• Try it: The entries shown here must be retyped in full, with no pictures included.

• Dataset:

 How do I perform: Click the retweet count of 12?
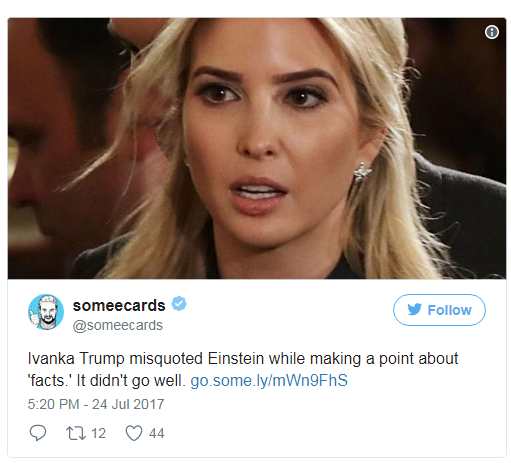pos(98,433)
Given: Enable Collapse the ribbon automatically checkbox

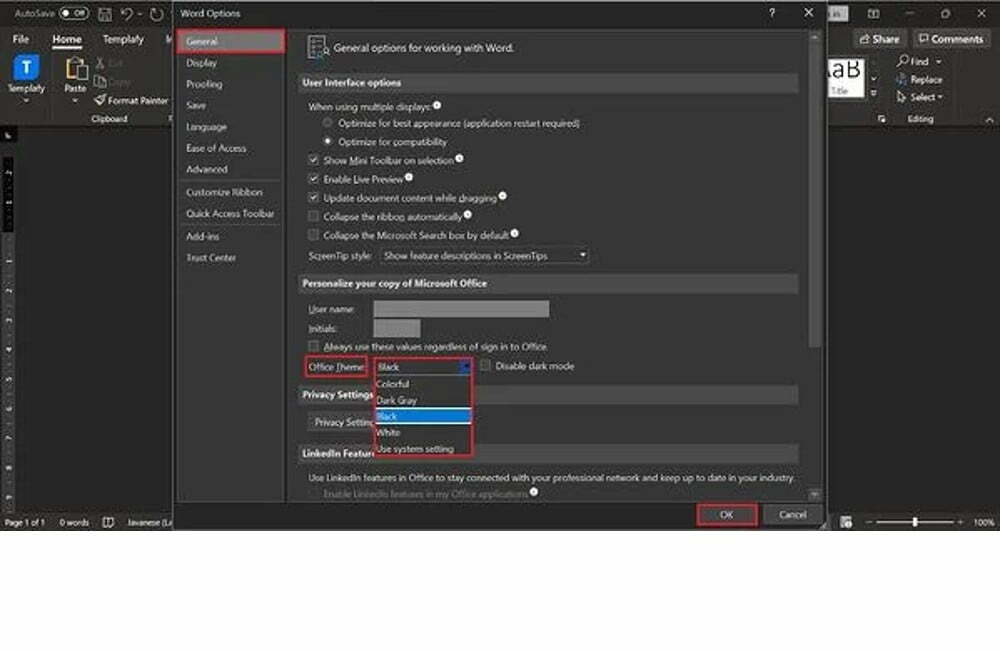Looking at the screenshot, I should [314, 216].
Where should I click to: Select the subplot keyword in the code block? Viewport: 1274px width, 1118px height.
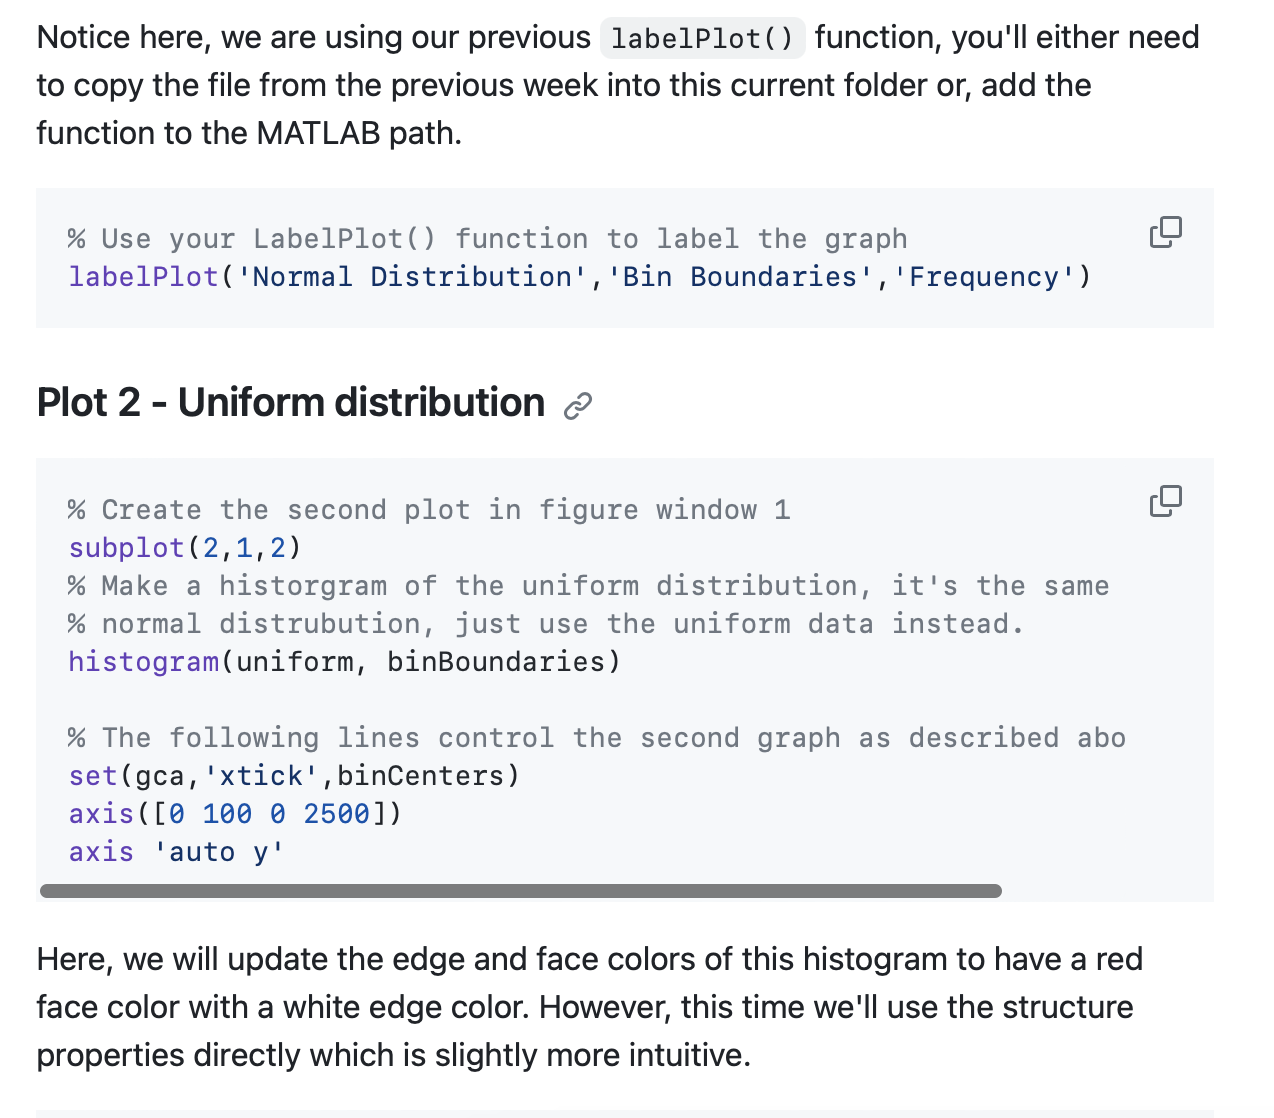pos(126,547)
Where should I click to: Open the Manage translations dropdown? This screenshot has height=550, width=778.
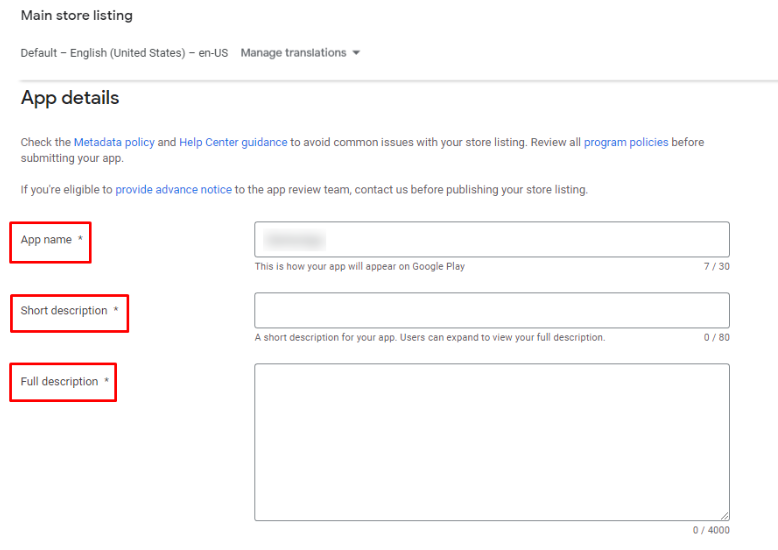[293, 53]
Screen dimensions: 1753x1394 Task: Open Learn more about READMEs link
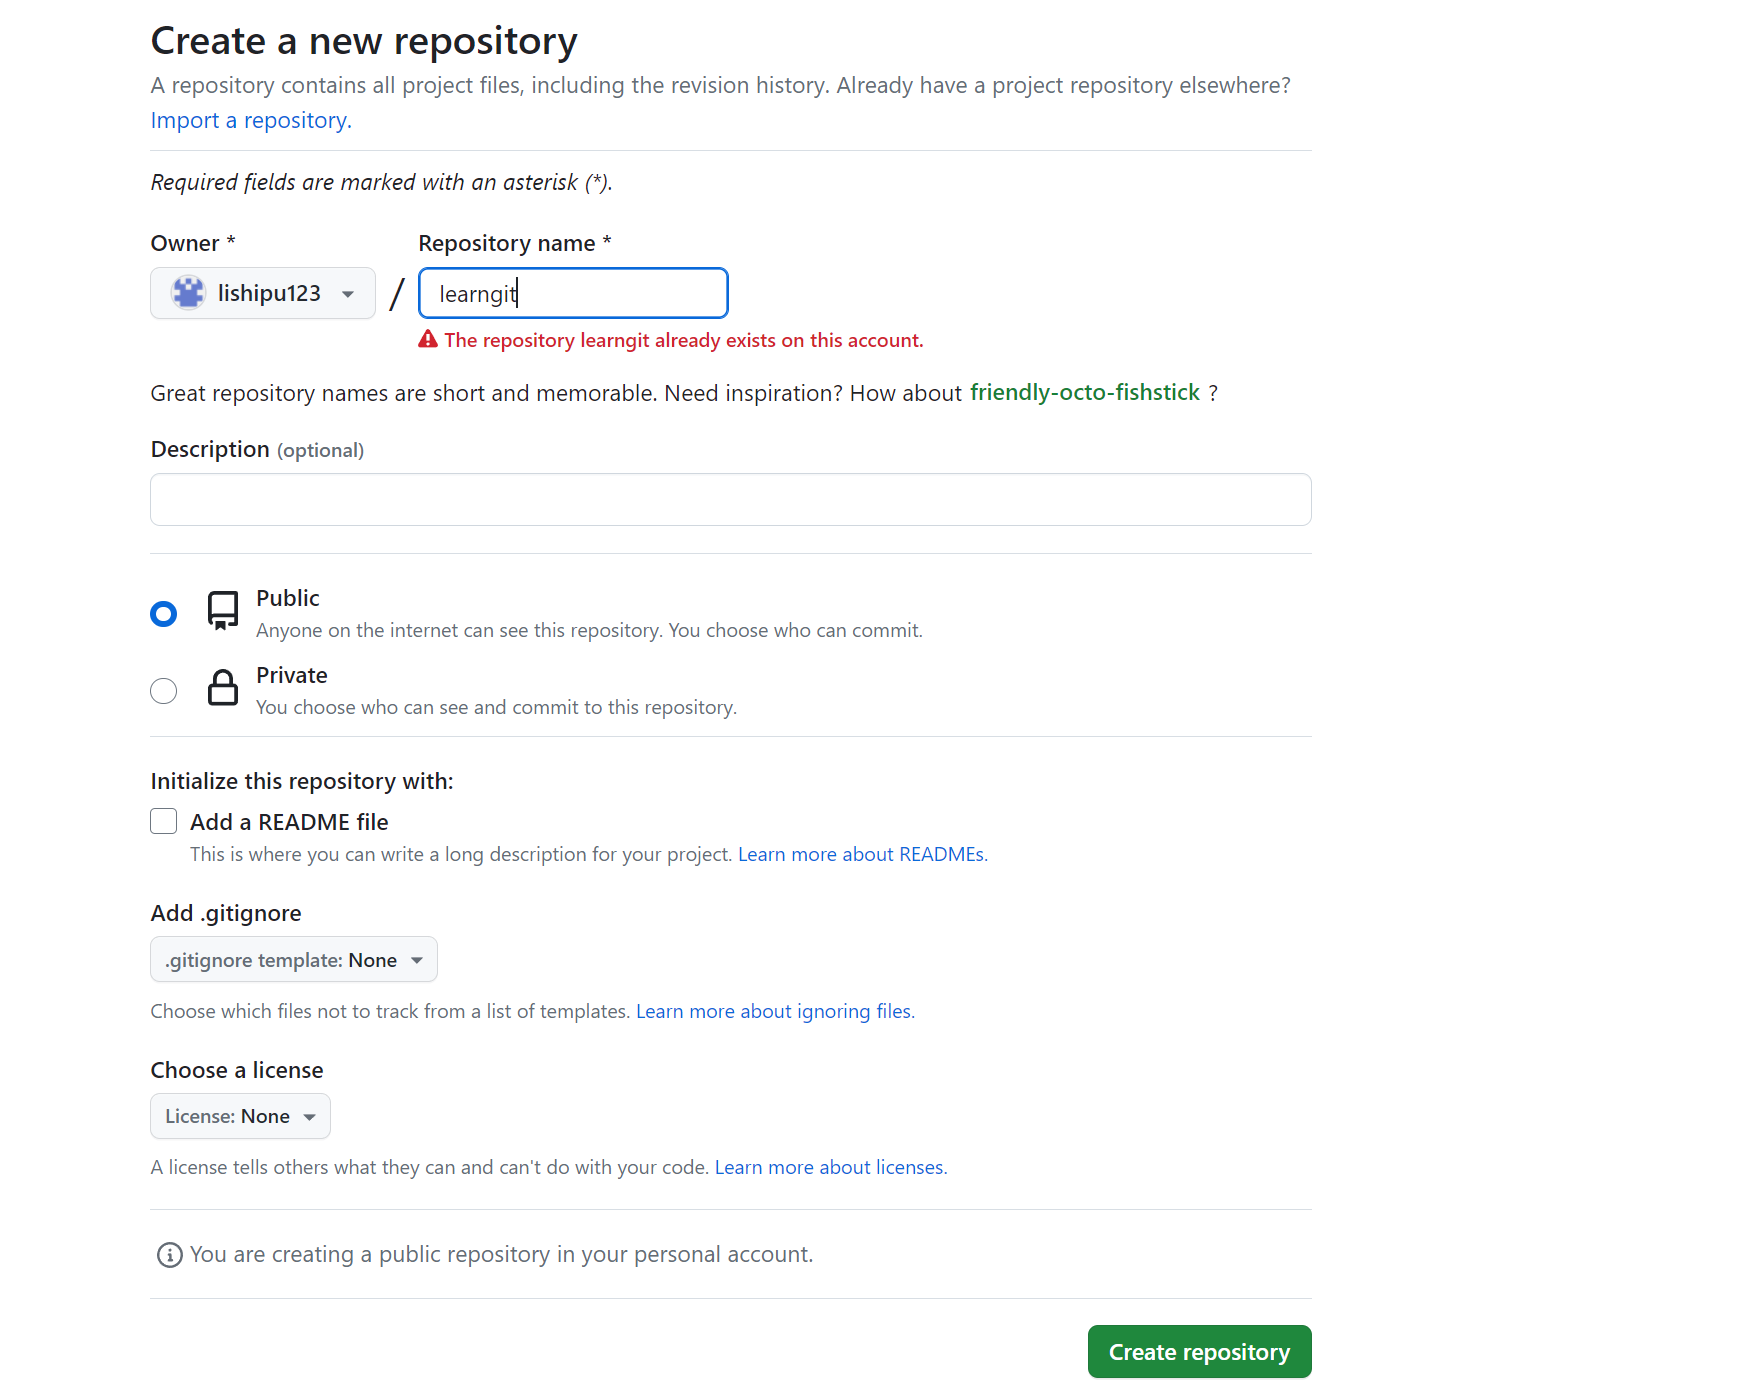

• Task solution:
 How do I perform: Click the retweet count of 12?
pos(98,433)
Given: Enable Collapse the ribbon automatically checkbox

Looking at the screenshot, I should [314, 216].
Where should I click to: Select the subplot keyword in the code block? Viewport: 1274px width, 1118px height.
pos(126,547)
Where should I click to: Open the Manage translations dropdown? This screenshot has height=550, width=778.
[293, 53]
Screen dimensions: 1753x1394 Task: Open Learn more about READMEs link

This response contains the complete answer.